Set on an inland dunescape between the first hole of Bandon Trails and the Pacific Ocean, development is proceeding on a second par-3 layout (this one spanning 19 holes) affectionately being referred to as “Course No. 7” by the team behind the design—Rod Whitman, Dave Axland, and Keith Cutten. In fact, the trio will finish building and turfing the resort’s newest golf offering this year, with the potential for preview play in Fall 2023 and a formal opening expected sometime in 2024.
While no official name has been released, we do know plenty about the plans in place at the new course.
Bandon Dunes visionary Mike Keiser recognized the need for more golf—if you’ve tried booking tee times there, you understand that demand is high, and reservations must be booked more than a year in advance. The addition of another par-3 course—complimenting Bill Coore & Ben Crenshaw’s 13-hole short course, The Preserve—made perfect sense, adding to the pool of golf options and allowing visitors to maximize their time on site. So, he turned his attention to the south side of the property and found that nature had already done much of the work for him.

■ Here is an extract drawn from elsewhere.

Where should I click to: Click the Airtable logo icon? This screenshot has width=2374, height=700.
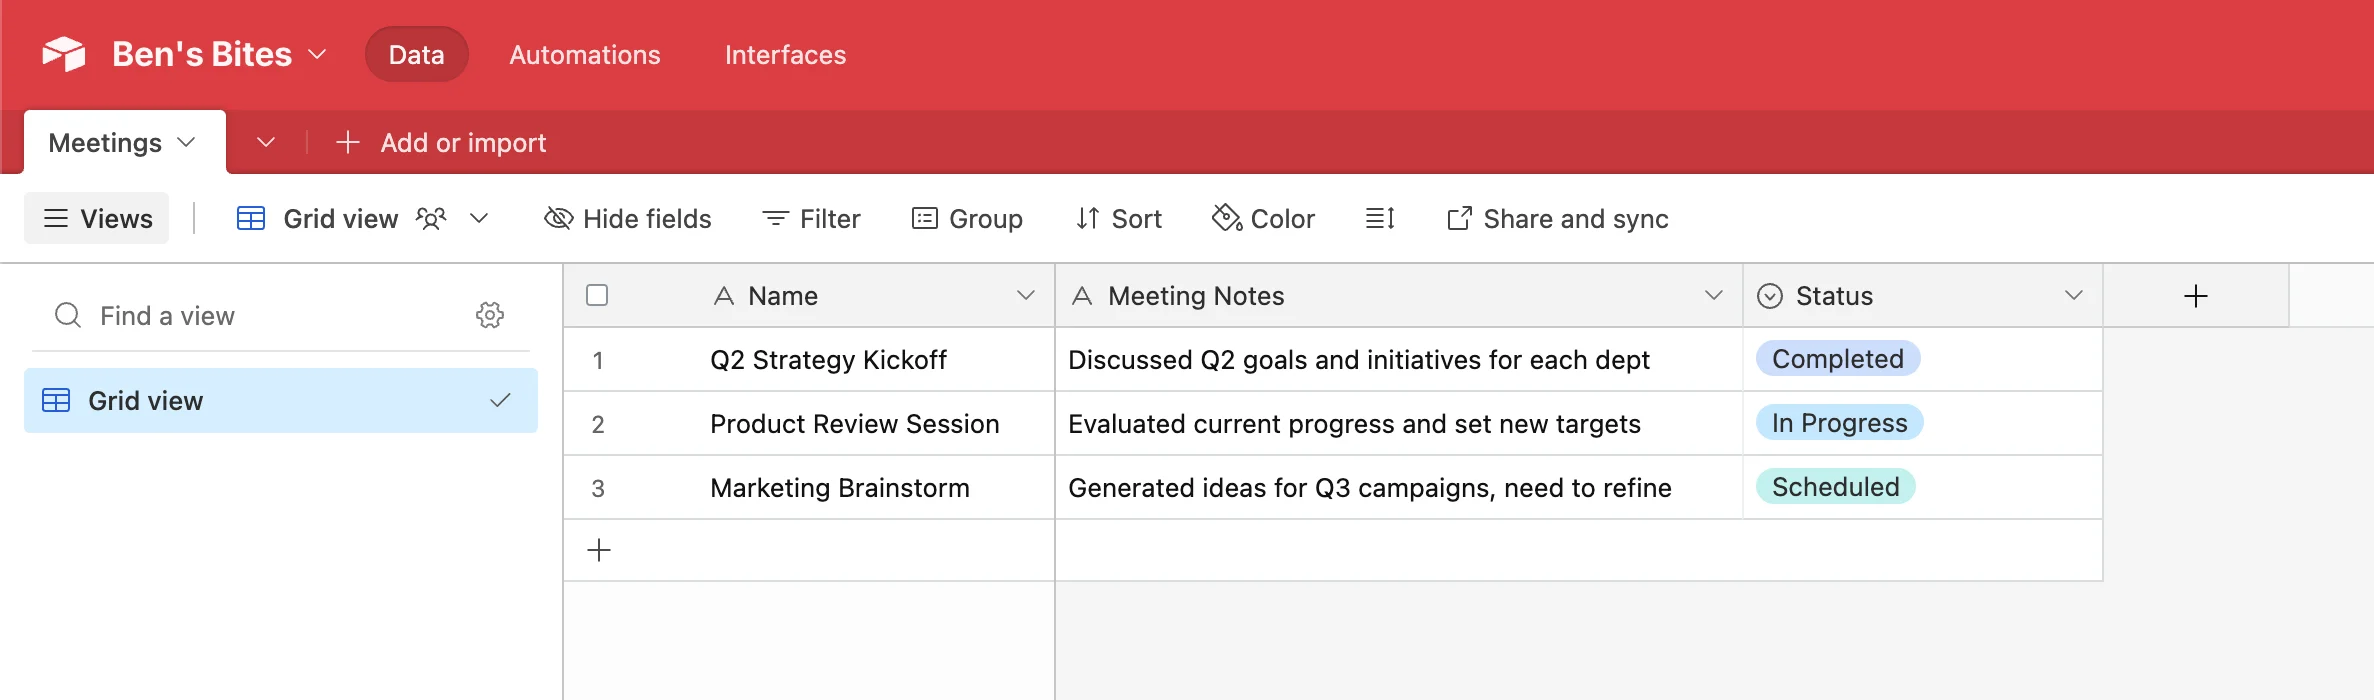(x=64, y=54)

Keiser has a scoring system when he walks a routing for the first time, ranking every hole from 1–10. When Keiser walked this proposed course, he presented it the highest cumulative score he’s ever given.

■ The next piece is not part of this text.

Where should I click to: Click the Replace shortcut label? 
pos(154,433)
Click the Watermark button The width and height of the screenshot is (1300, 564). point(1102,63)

“Words don’t really do the site justice. It has so much potential,” says Keiser. “There are so many natural pockets for greens. It’s all chopped up with dunes that when you look at them, especially with Rod’s routing at hand, it’s like God laid them out. It’s great green site after great green site after great green site. It’s a much better site than The Preserve, in my opinion.”

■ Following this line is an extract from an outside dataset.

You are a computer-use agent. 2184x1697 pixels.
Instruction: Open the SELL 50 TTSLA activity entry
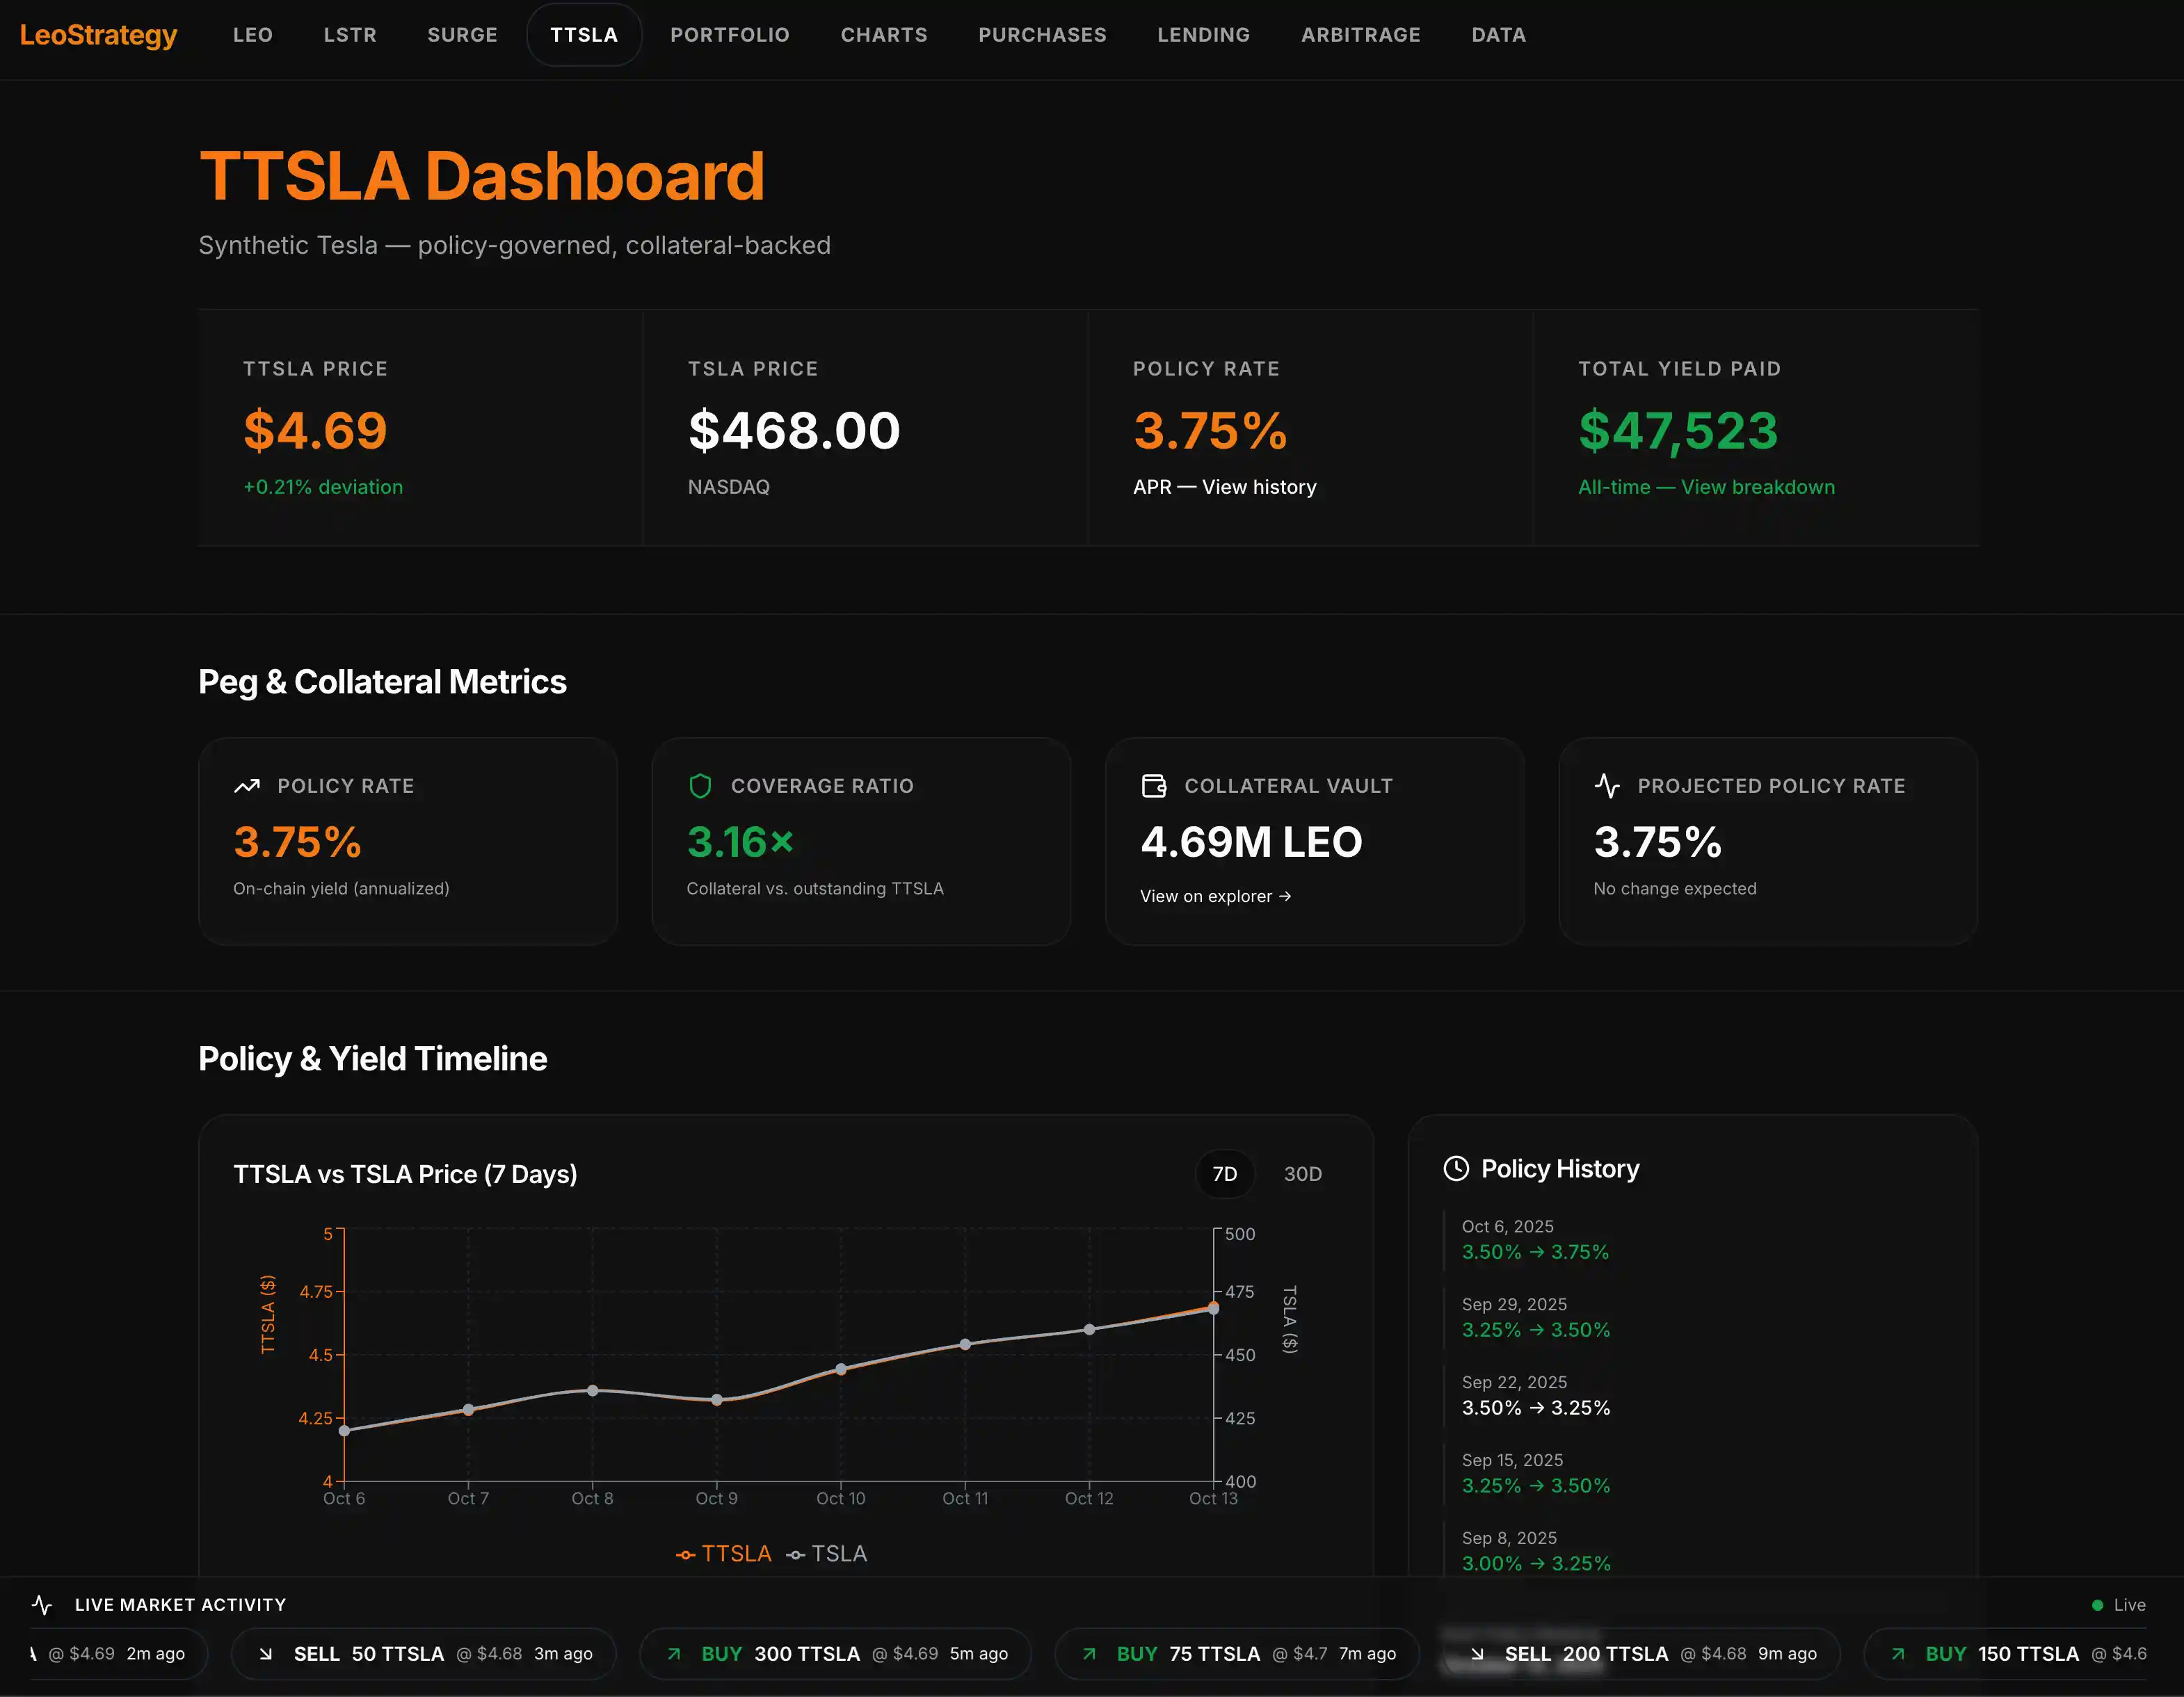pos(423,1654)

After plans for Tom Doak to design the project ultimately fell through, the team of Whitman, Axland & Cutten were a natural choice to fill in. They already have a proven track record working for Keiser at Cabot Cape Breton in Nova Scotia—where Whitman designed Cabot Links and the threesome later joined forces to create the resort’s 10-hole par-3 course, The Nest—not to mention a wealth of other quality courses, predominately in Canada.
“It’s exciting to get the opportunity to hit the U.S. market with our talents,” says Cutten, who is leading the shaping efforts for the new course.
Keiser wanted a true short course; something that didn’t require players to carry more than a few clubs around. Whitman started with a 12-hole routing (Nos. 7–8 on the rendering below) playing around a large dune on the area’s more subtle, walkable portions. Subsequent proposals led to six more holes (Nos. 1–6) on the site’s most dramatic land, starting atop the highest dunes before plunging down into a bowl and up again out of it. A 19th hole was later added that split the gap between the clubhouse and the 18th green, which shares a horseshoe double green with the 6th hole.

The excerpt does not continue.